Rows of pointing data
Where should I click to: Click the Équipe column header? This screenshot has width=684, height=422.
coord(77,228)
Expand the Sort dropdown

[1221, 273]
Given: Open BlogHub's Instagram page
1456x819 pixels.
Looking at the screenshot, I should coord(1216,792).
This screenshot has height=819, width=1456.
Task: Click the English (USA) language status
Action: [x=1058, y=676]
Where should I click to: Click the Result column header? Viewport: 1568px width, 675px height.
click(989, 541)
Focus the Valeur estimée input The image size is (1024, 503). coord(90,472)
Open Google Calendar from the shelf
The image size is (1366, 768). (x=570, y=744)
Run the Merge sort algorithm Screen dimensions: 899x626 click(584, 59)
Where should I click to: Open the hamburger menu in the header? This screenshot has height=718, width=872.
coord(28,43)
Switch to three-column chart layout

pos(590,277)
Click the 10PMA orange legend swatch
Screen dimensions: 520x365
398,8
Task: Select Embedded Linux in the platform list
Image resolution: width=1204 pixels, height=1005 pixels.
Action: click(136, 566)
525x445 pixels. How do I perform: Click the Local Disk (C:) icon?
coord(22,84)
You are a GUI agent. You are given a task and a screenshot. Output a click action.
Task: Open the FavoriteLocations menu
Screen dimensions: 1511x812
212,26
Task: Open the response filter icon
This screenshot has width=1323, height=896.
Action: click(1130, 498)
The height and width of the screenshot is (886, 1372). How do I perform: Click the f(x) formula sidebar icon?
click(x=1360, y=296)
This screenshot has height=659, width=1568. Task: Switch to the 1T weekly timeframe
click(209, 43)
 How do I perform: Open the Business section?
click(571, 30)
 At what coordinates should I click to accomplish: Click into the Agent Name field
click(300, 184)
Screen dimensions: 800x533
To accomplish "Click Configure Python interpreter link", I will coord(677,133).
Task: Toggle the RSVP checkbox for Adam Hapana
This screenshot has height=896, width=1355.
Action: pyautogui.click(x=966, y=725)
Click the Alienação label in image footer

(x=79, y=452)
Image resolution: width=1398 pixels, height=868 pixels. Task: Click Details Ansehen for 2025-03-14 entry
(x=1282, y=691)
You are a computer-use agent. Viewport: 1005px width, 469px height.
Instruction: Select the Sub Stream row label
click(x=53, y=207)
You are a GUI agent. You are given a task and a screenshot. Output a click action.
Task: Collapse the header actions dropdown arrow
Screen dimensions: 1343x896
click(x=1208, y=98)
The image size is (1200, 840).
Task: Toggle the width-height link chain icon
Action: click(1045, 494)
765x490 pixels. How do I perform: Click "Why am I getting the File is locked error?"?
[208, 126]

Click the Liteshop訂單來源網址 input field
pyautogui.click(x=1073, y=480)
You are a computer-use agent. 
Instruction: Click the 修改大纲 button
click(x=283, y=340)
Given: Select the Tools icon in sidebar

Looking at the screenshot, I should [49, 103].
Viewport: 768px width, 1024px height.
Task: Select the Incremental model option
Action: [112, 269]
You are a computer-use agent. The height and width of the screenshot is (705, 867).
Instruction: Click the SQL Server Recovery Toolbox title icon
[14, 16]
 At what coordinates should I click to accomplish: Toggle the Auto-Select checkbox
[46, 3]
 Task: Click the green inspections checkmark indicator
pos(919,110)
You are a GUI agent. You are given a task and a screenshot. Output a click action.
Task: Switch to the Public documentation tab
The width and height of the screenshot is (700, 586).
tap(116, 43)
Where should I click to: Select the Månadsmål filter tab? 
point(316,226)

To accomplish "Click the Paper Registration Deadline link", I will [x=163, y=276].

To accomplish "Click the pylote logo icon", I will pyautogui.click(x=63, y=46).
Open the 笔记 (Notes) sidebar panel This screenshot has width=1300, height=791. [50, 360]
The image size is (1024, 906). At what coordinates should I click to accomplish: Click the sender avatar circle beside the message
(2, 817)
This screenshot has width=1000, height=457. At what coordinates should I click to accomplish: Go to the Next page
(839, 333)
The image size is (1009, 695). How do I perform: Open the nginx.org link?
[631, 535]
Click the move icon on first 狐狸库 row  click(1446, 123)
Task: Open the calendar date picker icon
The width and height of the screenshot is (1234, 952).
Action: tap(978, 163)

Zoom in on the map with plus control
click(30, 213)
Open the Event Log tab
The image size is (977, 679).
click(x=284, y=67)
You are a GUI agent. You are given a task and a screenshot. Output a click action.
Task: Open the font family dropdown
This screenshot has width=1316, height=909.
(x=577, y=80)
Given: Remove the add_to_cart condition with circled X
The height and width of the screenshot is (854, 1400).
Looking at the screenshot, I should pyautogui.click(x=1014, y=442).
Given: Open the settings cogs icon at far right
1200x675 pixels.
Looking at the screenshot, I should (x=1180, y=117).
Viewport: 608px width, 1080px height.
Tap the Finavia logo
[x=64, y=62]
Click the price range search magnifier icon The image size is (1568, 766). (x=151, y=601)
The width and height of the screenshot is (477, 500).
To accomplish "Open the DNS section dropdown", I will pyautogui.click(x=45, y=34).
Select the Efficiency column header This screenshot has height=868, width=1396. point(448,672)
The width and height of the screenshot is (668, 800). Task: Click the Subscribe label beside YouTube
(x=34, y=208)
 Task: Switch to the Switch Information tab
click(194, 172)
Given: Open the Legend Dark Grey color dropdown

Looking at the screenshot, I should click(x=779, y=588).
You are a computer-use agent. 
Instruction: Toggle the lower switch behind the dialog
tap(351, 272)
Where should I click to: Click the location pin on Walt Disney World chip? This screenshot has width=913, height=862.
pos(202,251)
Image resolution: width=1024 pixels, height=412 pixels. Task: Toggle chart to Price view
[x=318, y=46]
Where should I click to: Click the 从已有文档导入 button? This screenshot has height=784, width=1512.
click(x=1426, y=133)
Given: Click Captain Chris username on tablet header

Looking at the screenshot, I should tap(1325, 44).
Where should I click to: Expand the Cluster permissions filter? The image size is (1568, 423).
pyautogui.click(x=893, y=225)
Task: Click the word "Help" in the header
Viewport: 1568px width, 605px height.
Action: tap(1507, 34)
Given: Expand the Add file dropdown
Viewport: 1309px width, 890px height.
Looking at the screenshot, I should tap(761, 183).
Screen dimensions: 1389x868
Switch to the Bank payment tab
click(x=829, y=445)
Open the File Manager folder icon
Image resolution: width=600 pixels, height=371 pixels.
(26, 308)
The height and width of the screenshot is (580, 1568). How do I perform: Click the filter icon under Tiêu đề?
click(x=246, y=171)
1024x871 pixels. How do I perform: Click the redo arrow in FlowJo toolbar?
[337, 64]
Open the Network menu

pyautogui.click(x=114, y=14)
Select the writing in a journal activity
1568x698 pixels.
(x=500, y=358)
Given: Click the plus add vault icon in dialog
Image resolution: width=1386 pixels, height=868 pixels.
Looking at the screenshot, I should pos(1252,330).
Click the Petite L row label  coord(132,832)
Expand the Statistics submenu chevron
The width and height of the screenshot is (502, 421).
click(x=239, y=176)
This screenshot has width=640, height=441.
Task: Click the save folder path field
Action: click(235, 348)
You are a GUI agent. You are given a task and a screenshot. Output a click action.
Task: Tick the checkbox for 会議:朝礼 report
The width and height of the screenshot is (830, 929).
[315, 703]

● **Objective**: Swap every "How do I perform" in the items above for "How can I do", and leave everything else as it is.

● **Task output**:
Where should I click to: Click the Équipe column header? This screenshot has width=684, height=422.
coord(77,228)
Expand the Sort dropdown

[1221, 273]
Given: Open BlogHub's Instagram page
1456x819 pixels.
Looking at the screenshot, I should coord(1216,792).
This screenshot has height=819, width=1456.
Task: Click the English (USA) language status
Action: [x=1058, y=676]
Where should I click to: Click the Result column header? Viewport: 1568px width, 675px height.
click(989, 541)
Focus the Valeur estimée input The image size is (1024, 503). coord(90,472)
Open Google Calendar from the shelf
The image size is (1366, 768). (x=570, y=744)
Run the Merge sort algorithm Screen dimensions: 899x626 click(584, 59)
Where should I click to: Open the hamburger menu in the header? This screenshot has height=718, width=872.
coord(28,43)
Switch to three-column chart layout

pos(590,277)
Click the 10PMA orange legend swatch
Screen dimensions: 520x365
398,8
Task: Select Embedded Linux in the platform list
Image resolution: width=1204 pixels, height=1005 pixels.
Action: click(136, 566)
525x445 pixels. How can I do: Click the Local Disk (C:) icon?
coord(22,84)
You are a GUI agent. You are given a task and a screenshot. Output a click action.
Task: Open the FavoriteLocations menu
Screen dimensions: 1511x812
212,26
Task: Open the response filter icon
This screenshot has width=1323, height=896.
Action: click(1130, 498)
The height and width of the screenshot is (886, 1372). How can I do: Click the f(x) formula sidebar icon?
click(x=1360, y=296)
This screenshot has height=659, width=1568. Task: Switch to the 1T weekly timeframe
click(209, 43)
 How can I do: Open the Business section?
click(571, 30)
 At what coordinates should I click to accomplish: Click into the Agent Name field
click(300, 184)
Screen dimensions: 800x533
To accomplish "Click Configure Python interpreter link", I will coord(677,133).
Task: Toggle the RSVP checkbox for Adam Hapana
This screenshot has height=896, width=1355.
Action: pyautogui.click(x=966, y=725)
Click the Alienação label in image footer

(x=79, y=452)
Image resolution: width=1398 pixels, height=868 pixels. Task: Click Details Ansehen for 2025-03-14 entry
(x=1282, y=691)
You are a computer-use agent. Viewport: 1005px width, 469px height.
Instruction: Select the Sub Stream row label
click(x=53, y=207)
You are a GUI agent. You are given a task and a screenshot. Output a click action.
Task: Collapse the header actions dropdown arrow
Screen dimensions: 1343x896
click(x=1208, y=98)
The image size is (1200, 840).
Task: Toggle the width-height link chain icon
Action: click(1045, 494)
765x490 pixels. How can I do: Click "Why am I getting the File is locked error?"?
[208, 126]

Click the Liteshop訂單來源網址 input field
pyautogui.click(x=1073, y=480)
You are a computer-use agent. 
Instruction: Click the 修改大纲 button
click(x=283, y=340)
Given: Select the Tools icon in sidebar

Looking at the screenshot, I should [49, 103].
Viewport: 768px width, 1024px height.
Task: Select the Incremental model option
Action: [112, 269]
You are a computer-use agent. The height and width of the screenshot is (705, 867).
Instruction: Click the SQL Server Recovery Toolbox title icon
[14, 16]
 At what coordinates should I click to accomplish: Toggle the Auto-Select checkbox
[46, 3]
 Task: Click the green inspections checkmark indicator
pos(919,110)
You are a GUI agent. You are given a task and a screenshot. Output a click action.
Task: Switch to the Public documentation tab
The width and height of the screenshot is (700, 586).
tap(116, 43)
Where should I click to: Select the Månadsmål filter tab? 
point(316,226)

To accomplish "Click the Paper Registration Deadline link", I will [x=163, y=276].

To accomplish "Click the pylote logo icon", I will pyautogui.click(x=63, y=46).
Open the 笔记 (Notes) sidebar panel This screenshot has width=1300, height=791. [50, 360]
The image size is (1024, 906). At what coordinates should I click to accomplish: Click the sender avatar circle beside the message
(2, 817)
This screenshot has width=1000, height=457. At what coordinates should I click to accomplish: Go to the Next page
(839, 333)
The image size is (1009, 695). How can I do: Open the nginx.org link?
[631, 535]
Click the move icon on first 狐狸库 row  click(1446, 123)
Task: Open the calendar date picker icon
The width and height of the screenshot is (1234, 952).
Action: tap(978, 163)

Zoom in on the map with plus control
click(30, 213)
Open the Event Log tab
The image size is (977, 679).
click(x=284, y=67)
You are a GUI agent. You are given a task and a screenshot. Output a click action.
Task: Open the font family dropdown
This screenshot has width=1316, height=909.
(x=577, y=80)
Given: Remove the add_to_cart condition with circled X
The height and width of the screenshot is (854, 1400).
Looking at the screenshot, I should pyautogui.click(x=1014, y=442).
Given: Open the settings cogs icon at far right
1200x675 pixels.
Looking at the screenshot, I should (x=1180, y=117).
Viewport: 608px width, 1080px height.
Tap the Finavia logo
[x=64, y=62]
Click the price range search magnifier icon The image size is (1568, 766). (x=151, y=601)
The width and height of the screenshot is (477, 500).
To accomplish "Open the DNS section dropdown", I will pyautogui.click(x=45, y=34).
Select the Efficiency column header This screenshot has height=868, width=1396. point(448,672)
The width and height of the screenshot is (668, 800). Task: Click the Subscribe label beside YouTube
(x=34, y=208)
 Task: Switch to the Switch Information tab
click(194, 172)
Given: Open the Legend Dark Grey color dropdown

Looking at the screenshot, I should click(x=779, y=588).
You are a computer-use agent. 
Instruction: Toggle the lower switch behind the dialog
tap(351, 272)
Where should I click to: Click the location pin on Walt Disney World chip? This screenshot has width=913, height=862.
pos(202,251)
Image resolution: width=1024 pixels, height=412 pixels. Task: Toggle chart to Price view
[x=318, y=46]
Where should I click to: Click the 从已有文档导入 button? This screenshot has height=784, width=1512.
click(x=1426, y=133)
Given: Click Captain Chris username on tablet header

Looking at the screenshot, I should tap(1325, 44).
Where should I click to: Expand the Cluster permissions filter? The image size is (1568, 423).
pyautogui.click(x=893, y=225)
Task: Click the word "Help" in the header
Viewport: 1568px width, 605px height.
Action: tap(1507, 34)
Given: Expand the Add file dropdown
Viewport: 1309px width, 890px height.
Looking at the screenshot, I should tap(761, 183).
Screen dimensions: 1389x868
Switch to the Bank payment tab
click(x=829, y=445)
Open the File Manager folder icon
Image resolution: width=600 pixels, height=371 pixels.
(26, 308)
The height and width of the screenshot is (580, 1568). How can I do: Click the filter icon under Tiêu đề?
click(x=246, y=171)
1024x871 pixels. How can I do: Click the redo arrow in FlowJo toolbar?
[337, 64]
Open the Network menu

pyautogui.click(x=114, y=14)
Select the writing in a journal activity
1568x698 pixels.
(x=500, y=358)
Given: Click the plus add vault icon in dialog
Image resolution: width=1386 pixels, height=868 pixels.
Looking at the screenshot, I should pos(1252,330).
Click the Petite L row label  coord(132,832)
Expand the Statistics submenu chevron
The width and height of the screenshot is (502, 421).
click(x=239, y=176)
This screenshot has width=640, height=441.
Task: Click the save folder path field
Action: click(235, 348)
You are a GUI agent. You are given a task and a screenshot. Output a click action.
Task: Tick the checkbox for 会議:朝礼 report
The width and height of the screenshot is (830, 929).
[315, 703]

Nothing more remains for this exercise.